• _What you will do_
Only lines with the word "agent" are needed; collect each of them from the listing below.
——
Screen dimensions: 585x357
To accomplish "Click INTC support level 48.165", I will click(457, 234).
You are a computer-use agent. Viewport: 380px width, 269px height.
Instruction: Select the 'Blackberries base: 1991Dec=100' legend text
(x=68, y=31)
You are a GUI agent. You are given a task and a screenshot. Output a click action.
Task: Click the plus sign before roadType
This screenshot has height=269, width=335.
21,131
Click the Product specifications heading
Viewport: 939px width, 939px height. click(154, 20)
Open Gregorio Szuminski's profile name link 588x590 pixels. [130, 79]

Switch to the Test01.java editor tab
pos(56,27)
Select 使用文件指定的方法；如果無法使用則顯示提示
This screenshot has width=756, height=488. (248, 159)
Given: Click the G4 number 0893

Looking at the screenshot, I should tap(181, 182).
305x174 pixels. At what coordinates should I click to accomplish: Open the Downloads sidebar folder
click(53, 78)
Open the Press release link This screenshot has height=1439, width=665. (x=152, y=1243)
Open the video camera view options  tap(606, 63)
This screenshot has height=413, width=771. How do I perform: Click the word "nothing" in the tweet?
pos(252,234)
——
• _Result of the exercise_
You are a computer-use agent. Viewport: 380px width, 269px height.
You are a GUI agent. You are given a task and a screenshot. Output a click action.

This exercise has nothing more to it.